Dehydration plays a role too. Tears are mostly water, and a long crying session combined with the mouth breathing that comes with sobbing can leave you mildly dehydrated. Even slight dehydration contributes to headaches and that heavy, sluggish feeling. Drinking water after a cry isn’t just comforting; it directly addresses one of the physical causes of the post-cry slump.
Your body also floods with cortisol and other stress hormones during the emotional buildup that leads to crying. While the tears help clear some of these chemicals, the hormonal surge still takes a toll on your energy levels. It’s similar to the crash you feel after any intense stress response, like narrowly avoiding a car accident or getting through a confrontation. Your muscles were tense, your heart was racing, your breathing was erratic, and now your body needs to recover.
Crying’s Effect on Stress Over Time
The short-term stress relief from crying is well documented: emotional tears flush stress hormones out while triggering the release of oxytocin and endorphins. But whether crying consistently reduces stress depends on context. People who cry and then receive social support or reach some kind of emotional resolution tend to feel genuinely better afterward.
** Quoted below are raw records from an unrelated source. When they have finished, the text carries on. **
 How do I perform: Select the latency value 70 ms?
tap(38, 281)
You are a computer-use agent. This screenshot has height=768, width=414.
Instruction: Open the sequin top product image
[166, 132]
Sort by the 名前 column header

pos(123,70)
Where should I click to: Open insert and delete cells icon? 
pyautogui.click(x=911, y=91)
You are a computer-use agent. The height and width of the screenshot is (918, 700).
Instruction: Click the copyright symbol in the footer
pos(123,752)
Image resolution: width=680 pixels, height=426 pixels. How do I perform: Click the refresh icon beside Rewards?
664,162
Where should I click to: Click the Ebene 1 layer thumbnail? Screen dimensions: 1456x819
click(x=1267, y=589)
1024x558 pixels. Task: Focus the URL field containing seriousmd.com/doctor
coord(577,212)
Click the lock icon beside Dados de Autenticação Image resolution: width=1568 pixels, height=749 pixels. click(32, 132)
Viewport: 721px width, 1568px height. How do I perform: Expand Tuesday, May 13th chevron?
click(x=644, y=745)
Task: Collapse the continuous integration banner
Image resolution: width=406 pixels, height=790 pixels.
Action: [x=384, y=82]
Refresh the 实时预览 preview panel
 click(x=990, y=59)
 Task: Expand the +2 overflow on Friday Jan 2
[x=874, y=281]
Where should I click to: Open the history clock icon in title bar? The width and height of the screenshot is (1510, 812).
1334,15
People who cry in situations where they feel ashamed, unsupported, or unable to resolve the underlying problem often feel worse.
Frequent, uncontrollable crying that doesn’t bring relief can itself become a source of physical stress, keeping cortisol levels elevated and disrupting sleep. The body’s response to crying is designed as a reset mechanism: you build up tension, release it, and return to baseline. When that cycle doesn’t complete, the physical costs (muscle tension, headaches, fatigue, disrupted breathing) accumulate without the corresponding payoff of chemical relief and emotional resolution.